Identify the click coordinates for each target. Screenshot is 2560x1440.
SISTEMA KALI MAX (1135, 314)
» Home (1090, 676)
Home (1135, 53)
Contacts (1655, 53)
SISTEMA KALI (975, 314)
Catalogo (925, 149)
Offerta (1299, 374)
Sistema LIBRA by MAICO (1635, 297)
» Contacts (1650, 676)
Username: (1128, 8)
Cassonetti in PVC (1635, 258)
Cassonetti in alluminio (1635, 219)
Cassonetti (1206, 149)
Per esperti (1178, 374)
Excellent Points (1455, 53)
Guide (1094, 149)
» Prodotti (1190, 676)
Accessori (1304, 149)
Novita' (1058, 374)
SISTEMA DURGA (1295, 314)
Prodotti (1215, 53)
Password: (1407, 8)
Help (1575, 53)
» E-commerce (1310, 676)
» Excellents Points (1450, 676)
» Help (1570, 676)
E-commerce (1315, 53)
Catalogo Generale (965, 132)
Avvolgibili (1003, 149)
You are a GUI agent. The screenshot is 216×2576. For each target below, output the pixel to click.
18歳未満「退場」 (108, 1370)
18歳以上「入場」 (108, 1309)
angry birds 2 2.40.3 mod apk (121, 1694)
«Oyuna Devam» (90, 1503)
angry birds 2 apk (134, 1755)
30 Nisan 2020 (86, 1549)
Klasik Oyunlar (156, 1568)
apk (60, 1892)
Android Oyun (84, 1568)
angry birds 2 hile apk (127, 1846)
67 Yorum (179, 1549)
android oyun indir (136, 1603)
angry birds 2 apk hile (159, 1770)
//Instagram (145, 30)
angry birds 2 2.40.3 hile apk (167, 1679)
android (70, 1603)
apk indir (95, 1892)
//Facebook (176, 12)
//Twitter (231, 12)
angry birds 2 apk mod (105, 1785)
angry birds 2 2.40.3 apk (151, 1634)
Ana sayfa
───
* [WHAT YOU WILL DO] Copy exactly the lines from the one containing "18歳以上「入場」 (108, 1309)" through the last line of the records, both included, and nothing else.

* [SOLVED EXERCISE]
18歳以上「入場」 (108, 1309)
angry birds 2 2.40.3 mod apk (121, 1694)
«Oyuna Devam» (90, 1503)
angry birds 2 apk (134, 1755)
30 Nisan 2020 (86, 1549)
Klasik Oyunlar (156, 1568)
apk (60, 1892)
Android Oyun (84, 1568)
angry birds 2 hile apk (127, 1846)
67 Yorum (179, 1549)
android oyun indir (136, 1603)
angry birds 2 apk hile (159, 1770)
//Instagram (145, 30)
angry birds 2 2.40.3 hile apk (167, 1679)
android (70, 1603)
apk indir (95, 1892)
//Facebook (176, 12)
//Twitter (231, 12)
angry birds 2 apk mod (105, 1785)
angry birds 2 2.40.3 apk (151, 1634)
Ana sayfa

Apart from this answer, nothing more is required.